*** Opening of The input ***

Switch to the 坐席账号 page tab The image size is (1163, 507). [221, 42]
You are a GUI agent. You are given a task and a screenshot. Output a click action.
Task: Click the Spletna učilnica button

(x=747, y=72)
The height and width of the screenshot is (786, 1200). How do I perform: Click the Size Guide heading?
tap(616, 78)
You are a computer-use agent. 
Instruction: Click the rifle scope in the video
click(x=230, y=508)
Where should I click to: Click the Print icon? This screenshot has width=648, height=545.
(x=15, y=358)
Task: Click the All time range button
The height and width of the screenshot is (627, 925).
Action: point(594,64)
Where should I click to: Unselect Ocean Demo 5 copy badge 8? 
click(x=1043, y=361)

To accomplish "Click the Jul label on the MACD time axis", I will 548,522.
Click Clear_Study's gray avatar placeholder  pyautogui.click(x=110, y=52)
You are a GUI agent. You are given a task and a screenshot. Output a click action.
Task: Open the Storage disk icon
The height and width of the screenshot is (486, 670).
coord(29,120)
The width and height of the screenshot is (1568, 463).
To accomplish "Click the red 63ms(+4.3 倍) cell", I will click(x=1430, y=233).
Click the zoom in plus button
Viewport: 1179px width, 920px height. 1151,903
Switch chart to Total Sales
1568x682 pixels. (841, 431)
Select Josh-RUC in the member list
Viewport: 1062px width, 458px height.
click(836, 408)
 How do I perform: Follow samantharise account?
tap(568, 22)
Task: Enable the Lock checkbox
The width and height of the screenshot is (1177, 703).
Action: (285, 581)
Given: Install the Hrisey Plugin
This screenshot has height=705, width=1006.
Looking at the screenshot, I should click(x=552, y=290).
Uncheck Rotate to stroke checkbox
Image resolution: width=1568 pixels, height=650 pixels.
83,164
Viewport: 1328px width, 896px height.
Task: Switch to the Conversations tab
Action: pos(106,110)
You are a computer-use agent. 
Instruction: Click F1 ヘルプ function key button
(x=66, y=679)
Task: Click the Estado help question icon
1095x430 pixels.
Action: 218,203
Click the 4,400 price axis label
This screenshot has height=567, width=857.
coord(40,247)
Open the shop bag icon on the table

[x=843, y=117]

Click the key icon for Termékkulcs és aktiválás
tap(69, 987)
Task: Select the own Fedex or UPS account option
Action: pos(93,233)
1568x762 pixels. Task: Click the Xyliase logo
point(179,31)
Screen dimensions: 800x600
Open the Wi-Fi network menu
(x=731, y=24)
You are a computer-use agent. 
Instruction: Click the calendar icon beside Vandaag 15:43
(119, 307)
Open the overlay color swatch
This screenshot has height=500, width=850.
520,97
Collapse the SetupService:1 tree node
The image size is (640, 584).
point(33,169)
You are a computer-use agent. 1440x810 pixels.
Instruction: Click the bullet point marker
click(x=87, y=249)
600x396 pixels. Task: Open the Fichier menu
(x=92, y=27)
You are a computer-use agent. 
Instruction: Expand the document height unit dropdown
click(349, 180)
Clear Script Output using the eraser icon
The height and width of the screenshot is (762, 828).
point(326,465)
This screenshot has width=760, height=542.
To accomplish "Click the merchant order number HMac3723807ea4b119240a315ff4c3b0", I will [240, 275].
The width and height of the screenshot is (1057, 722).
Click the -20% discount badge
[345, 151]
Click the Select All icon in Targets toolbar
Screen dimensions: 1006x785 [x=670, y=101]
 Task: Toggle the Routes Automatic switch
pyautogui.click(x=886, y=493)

*** Close of The input ***

## What the task requires
Copy out each record from above, exactly.

## Expected answer
Switch to the 坐席账号 page tab The image size is (1163, 507). [221, 42]
You are a GUI agent. You are given a task and a screenshot. Output a click action.
Task: Click the Spletna učilnica button

(x=747, y=72)
The height and width of the screenshot is (786, 1200). How do I perform: Click the Size Guide heading?
tap(616, 78)
You are a computer-use agent. 
Instruction: Click the rifle scope in the video
click(x=230, y=508)
Where should I click to: Click the Print icon? This screenshot has width=648, height=545.
(x=15, y=358)
Task: Click the All time range button
The height and width of the screenshot is (627, 925).
Action: point(594,64)
Where should I click to: Unselect Ocean Demo 5 copy badge 8? 
click(x=1043, y=361)

To accomplish "Click the Jul label on the MACD time axis", I will 548,522.
Click Clear_Study's gray avatar placeholder  pyautogui.click(x=110, y=52)
You are a GUI agent. You are given a task and a screenshot. Output a click action.
Task: Open the Storage disk icon
The height and width of the screenshot is (486, 670).
coord(29,120)
The width and height of the screenshot is (1568, 463).
To accomplish "Click the red 63ms(+4.3 倍) cell", I will click(x=1430, y=233).
Click the zoom in plus button
Viewport: 1179px width, 920px height. 1151,903
Switch chart to Total Sales
1568x682 pixels. (841, 431)
Select Josh-RUC in the member list
Viewport: 1062px width, 458px height.
click(836, 408)
 How do I perform: Follow samantharise account?
tap(568, 22)
Task: Enable the Lock checkbox
The width and height of the screenshot is (1177, 703).
Action: (285, 581)
Given: Install the Hrisey Plugin
This screenshot has height=705, width=1006.
Looking at the screenshot, I should click(x=552, y=290).
Uncheck Rotate to stroke checkbox
Image resolution: width=1568 pixels, height=650 pixels.
83,164
Viewport: 1328px width, 896px height.
Task: Switch to the Conversations tab
Action: pos(106,110)
You are a computer-use agent. 
Instruction: Click F1 ヘルプ function key button
(x=66, y=679)
Task: Click the Estado help question icon
1095x430 pixels.
Action: 218,203
Click the 4,400 price axis label
This screenshot has height=567, width=857.
coord(40,247)
Open the shop bag icon on the table

[x=843, y=117]

Click the key icon for Termékkulcs és aktiválás
tap(69, 987)
Task: Select the own Fedex or UPS account option
Action: pos(93,233)
1568x762 pixels. Task: Click the Xyliase logo
point(179,31)
Screen dimensions: 800x600
Open the Wi-Fi network menu
(x=731, y=24)
You are a computer-use agent. 
Instruction: Click the calendar icon beside Vandaag 15:43
(119, 307)
Open the overlay color swatch
This screenshot has height=500, width=850.
520,97
Collapse the SetupService:1 tree node
The image size is (640, 584).
point(33,169)
You are a computer-use agent. 1440x810 pixels.
Instruction: Click the bullet point marker
click(x=87, y=249)
600x396 pixels. Task: Open the Fichier menu
(x=92, y=27)
You are a computer-use agent. 
Instruction: Expand the document height unit dropdown
click(349, 180)
Clear Script Output using the eraser icon
The height and width of the screenshot is (762, 828).
point(326,465)
This screenshot has width=760, height=542.
To accomplish "Click the merchant order number HMac3723807ea4b119240a315ff4c3b0", I will [240, 275].
The width and height of the screenshot is (1057, 722).
Click the -20% discount badge
[345, 151]
Click the Select All icon in Targets toolbar
Screen dimensions: 1006x785 [x=670, y=101]
 Task: Toggle the Routes Automatic switch
pyautogui.click(x=886, y=493)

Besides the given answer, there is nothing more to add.